READING PASSAGE:

Last Friday, the Valencia County Commission held a special meeting and approved 3-2 a resolution asking the governor to consider allowing non-essential businesses to reopen using the same standards as essential businesses and to allow local government to lead the local emergency response plan, rather than the state.
“We all, as a community, have lived through this pandemic the last several weeks. We know how to social distance, how to interact,” said Commission Chairman Jhonathan Aragon, the resolution’s sponsor. “I trust big box stores such as The Home Depot and Lowe’s are doing their best to keep customers distanced.
“But people are congregating in the big box stores. I think if we were able to have a few of our small businesses open with the same restrictions, we would be able to maybe minimize traffic in the big box stores and help small businesses be open after this pandemic.”
Commissioner Charles Eaton did not support the resolution, saying after being in a local Walmart, he felt there could be better controls.
“I’m concerned about the percentage of the population allowed in a Walmart. I think it should be less at this time, until we get better control over the situation,” Eaton said. “I know businesses would like to open up today but we’d have a bad situation. People’s health is more important than the economy at this time.”

REQUIRED WORK:
- A) Answer these questions from the passage on the Valencia County Commission vote, each on its own line:
(i) By what vote did the commission approve the resolution?
(ii) Who sponsored the resolution?
(iii) Where had Commissioner Charles Eaton been when he felt there could be better controls?
- B) In the passage on the Valencia County Commission vote, why did Jhonathan Aragon think small businesses should be allowed to open? Answer in one to three sentences.
- C) Pick up the passage on the Valencia County Commission vote after its last sentence and continue it.
The lines after the passage are separate material and have no connection to the commission vote.

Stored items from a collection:
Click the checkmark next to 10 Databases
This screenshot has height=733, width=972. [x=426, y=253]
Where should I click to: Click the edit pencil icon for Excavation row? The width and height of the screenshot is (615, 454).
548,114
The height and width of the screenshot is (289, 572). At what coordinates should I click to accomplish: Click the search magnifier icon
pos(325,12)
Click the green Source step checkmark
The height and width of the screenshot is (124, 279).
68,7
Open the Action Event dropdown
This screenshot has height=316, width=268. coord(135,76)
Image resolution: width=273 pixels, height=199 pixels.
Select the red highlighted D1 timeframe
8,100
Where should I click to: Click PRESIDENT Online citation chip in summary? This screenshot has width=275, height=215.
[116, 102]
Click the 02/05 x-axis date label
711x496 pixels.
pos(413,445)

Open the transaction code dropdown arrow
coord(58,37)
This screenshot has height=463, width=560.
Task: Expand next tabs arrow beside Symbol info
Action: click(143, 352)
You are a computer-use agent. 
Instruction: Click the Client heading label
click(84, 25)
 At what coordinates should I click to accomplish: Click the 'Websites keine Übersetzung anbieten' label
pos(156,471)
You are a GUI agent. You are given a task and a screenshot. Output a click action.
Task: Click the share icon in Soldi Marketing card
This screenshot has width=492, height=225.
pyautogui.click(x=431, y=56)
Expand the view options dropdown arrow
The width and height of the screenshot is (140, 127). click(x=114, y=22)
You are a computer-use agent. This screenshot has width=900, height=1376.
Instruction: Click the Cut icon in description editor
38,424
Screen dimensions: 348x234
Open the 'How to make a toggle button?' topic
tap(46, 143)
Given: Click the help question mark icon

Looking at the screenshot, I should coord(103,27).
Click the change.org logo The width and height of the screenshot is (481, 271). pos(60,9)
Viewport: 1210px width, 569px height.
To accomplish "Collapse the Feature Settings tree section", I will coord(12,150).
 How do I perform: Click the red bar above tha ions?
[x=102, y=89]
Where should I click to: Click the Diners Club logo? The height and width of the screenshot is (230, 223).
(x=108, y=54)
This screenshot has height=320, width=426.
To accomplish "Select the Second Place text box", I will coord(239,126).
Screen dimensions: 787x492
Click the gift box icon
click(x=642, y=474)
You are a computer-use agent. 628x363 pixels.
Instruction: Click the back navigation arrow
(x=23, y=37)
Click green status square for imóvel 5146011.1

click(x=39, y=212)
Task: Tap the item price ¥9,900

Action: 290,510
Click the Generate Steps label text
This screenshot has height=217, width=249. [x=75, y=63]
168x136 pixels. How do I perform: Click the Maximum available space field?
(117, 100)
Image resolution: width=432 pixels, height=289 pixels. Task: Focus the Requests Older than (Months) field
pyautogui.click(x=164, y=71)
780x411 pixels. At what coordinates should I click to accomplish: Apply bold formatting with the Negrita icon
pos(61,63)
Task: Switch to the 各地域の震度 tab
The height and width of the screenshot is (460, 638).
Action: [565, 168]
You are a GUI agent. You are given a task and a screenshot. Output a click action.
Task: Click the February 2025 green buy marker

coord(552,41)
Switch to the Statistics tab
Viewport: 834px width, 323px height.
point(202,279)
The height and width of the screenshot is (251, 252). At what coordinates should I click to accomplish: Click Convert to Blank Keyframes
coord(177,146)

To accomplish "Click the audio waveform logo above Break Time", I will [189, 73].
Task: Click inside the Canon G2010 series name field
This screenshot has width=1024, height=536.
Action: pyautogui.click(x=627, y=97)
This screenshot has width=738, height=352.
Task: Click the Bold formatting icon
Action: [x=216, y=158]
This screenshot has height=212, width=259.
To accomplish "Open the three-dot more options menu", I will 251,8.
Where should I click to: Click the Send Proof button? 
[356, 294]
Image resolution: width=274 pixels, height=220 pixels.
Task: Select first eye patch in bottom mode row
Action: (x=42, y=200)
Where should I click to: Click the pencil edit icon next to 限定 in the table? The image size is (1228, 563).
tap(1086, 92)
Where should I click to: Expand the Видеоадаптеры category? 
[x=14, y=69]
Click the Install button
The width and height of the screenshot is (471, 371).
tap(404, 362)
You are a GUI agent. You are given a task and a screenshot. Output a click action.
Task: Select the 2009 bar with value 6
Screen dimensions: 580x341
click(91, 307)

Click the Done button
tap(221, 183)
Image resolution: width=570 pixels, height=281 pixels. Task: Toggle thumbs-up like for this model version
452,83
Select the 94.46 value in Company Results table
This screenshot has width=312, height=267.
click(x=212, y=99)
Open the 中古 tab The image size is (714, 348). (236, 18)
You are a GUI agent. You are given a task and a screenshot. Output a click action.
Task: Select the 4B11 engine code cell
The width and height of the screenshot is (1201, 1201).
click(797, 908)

EXPECTED RESPONSES:
- A)
(i) 3-2
(ii) Commission Chairman Jhonathan Aragon
(iii) A local Walmart

- B) Aragon said people were congregating in the big box stores. He thought that opening a few small businesses under the same restrictions might reduce traffic in those stores and help small businesses stay open after the pandemic.

- C)
Eaton and Commissioner Tom Mraz voted against the resolution, while Aragon, and Commissioners Gerard Saiz and David Hyder voted in favor.
The resolution is simply a request to the governor, Aragon said.
Vernon Mulanix, the director of Valencia County’s Small Business Development Center, is a small business advocate through and through, having been a business owner himself several times over.
“Overall, what we’re seeing is most companies are literally shut down. They were running along fine, revenue coming in, hiring employees and then one day, the doors are shut,” Mulanix said. “The concern I have for these businesses is that, through no fault of their own, all of a sudden they are not earning money. What is going to happen to their obligations? Is the government going to be there to help people when creditors start asking for money?”
While there are government relief programs being offered, the director said he has been frustrated with the process. Essentially, there’s a federal mandate to take care of these businesses and it’s been thrown in the Small Business Administration’s lap.
“They have continually reduced staff for the last 15 to 20 years until there are five staffers in the state. And they are faced with a monumental task; these are good people and they care,” he said. “As an organization, they have processed the equivalent of 14 years of loans in two weeks.”
Not laying blame on the SBA for its work, Mulinax said the majority of the assistance needs to go to small, successful businesses.
“If we don’t bail out and keep afloat the businesses that were doing OK before (the pandemic), we’ll be left with nothing but Amazon and big box stores,” he said. “And that terrifies me. The foundation of this country is small business.”
Mulinax said in his opinion if places with low numbers due to isolation reopen too soon, based on the data and models he’s seen, there was a real chance of a huge resurgence of the virus — one that could overload hospitals and shut things down yet again.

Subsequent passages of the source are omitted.